Would you like a kitten picture?

 :wakka:
« Last Edit: October 19, 2010, 07:17:57 pm by -Sara- »
Currently playing: real life.

"Paying bills, working, this game called real life is so much fun!" - Said nobody ever.

 
Re: BP: War in Heaven discussion
Hmmn, not to re-stir up a hornet's nest (and more importantly not to piss anyone off- - - again) and there's no need to reply to this, but as an addenum, I take it back. That is my specific reason for disliking the ending.

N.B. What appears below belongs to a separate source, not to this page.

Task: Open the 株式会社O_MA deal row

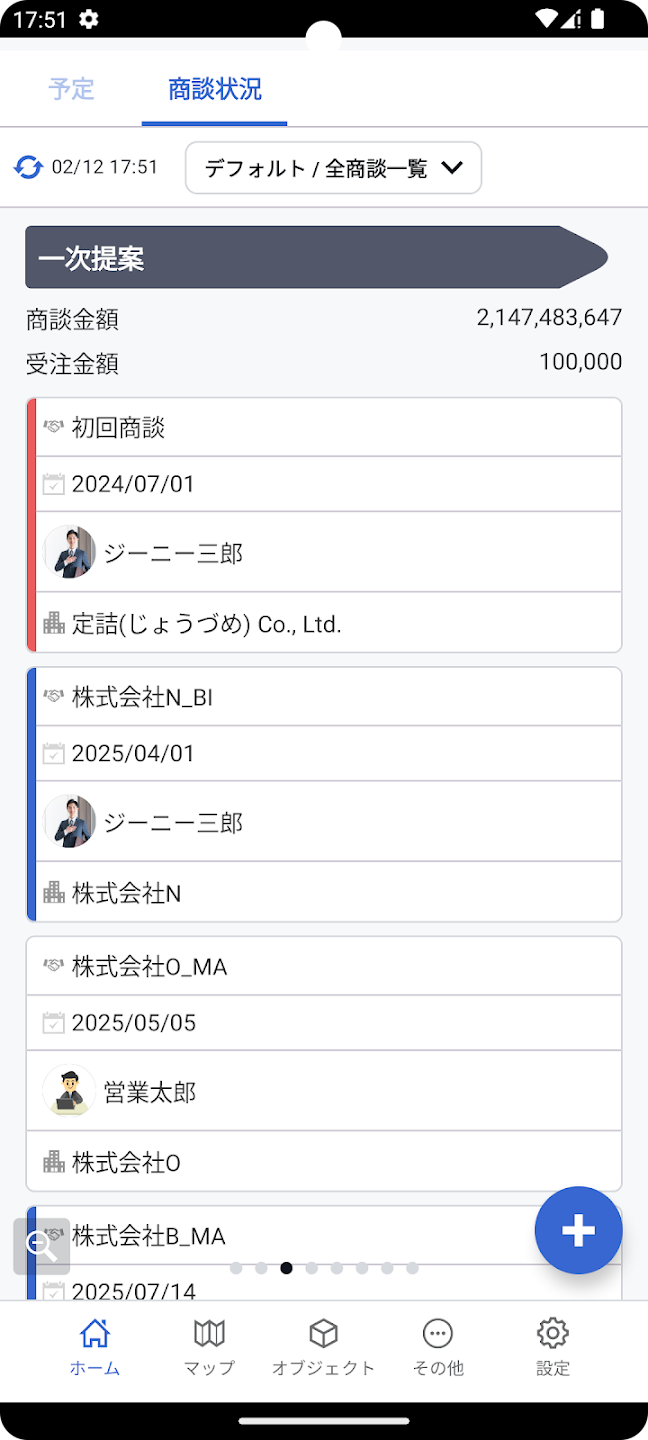Action: [323, 967]
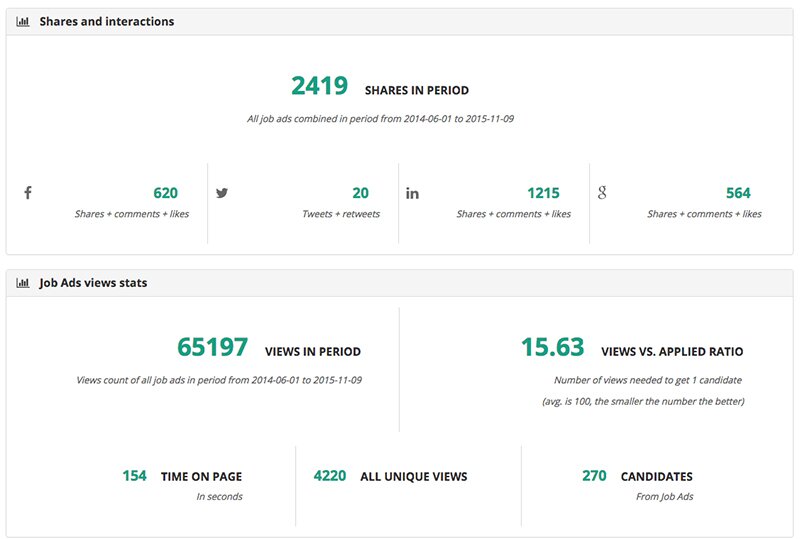Click the SHARES IN PERIOD label
This screenshot has width=800, height=539.
[417, 90]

Having had time to ponder it on my 40 minute walk/transit home, if it helps understanding that 1%, I don't think my problem was with the mission design specifically. It was just with the story in general. Aside from a mission here and there (ie saving civies, defeating the SOC), the Wargods and/or the player never really get a victory the whole campaign long. Lost ships die. Agincourt's taken away. Logistics hole filled. Elder dies second before relaying info. Vasudans duped. Two Hecates get away, said to be back in a "few weeks". Hell even the rescue op some uffie comes in and fouls it up. And then of course the final mission. I guess the intent was to have most people feel sad. Or to get pissed. Well I got pissed, but not at steele, just at the story. It was too much, and I just stopped caring. I think I literally said, "Whatever, this is stupid.". To have so much happen and for nothing to go in their favour? Riiiiight. Anyone ever heard "the best laid plans never survive contact with the enemy?" Steel never heard it apparently. And then to put the icing on the cake the Yangtzee can't make it out, and Karen sticks around to die. And then to put more icing on the cake the Indus is doomed, and everyone is dying, and simms is dead and Noemi waited 5 second too long to say she loved her. I suppose you can also throw in the Vasudans have a miltary force insystem now too but I didn't bother. At that point there was so much icing on the cake I couldn't see the screen.

But yeah, my apologizes for the previous argument (and for the touch of sarcasm in this post). I knew I didn't like the ending, but I often start arguing before I know what my reason is. In this case I wasn't clear on the details of why I didn't like it. Some of the other stuff I touched on does play a role, like ships escaping to be repaired in a few weeks not counting as a real victory for example.

And as I said before, I did for the most part enjoy the campaign before it went off the rails for me. With a few bumps here and there maybe.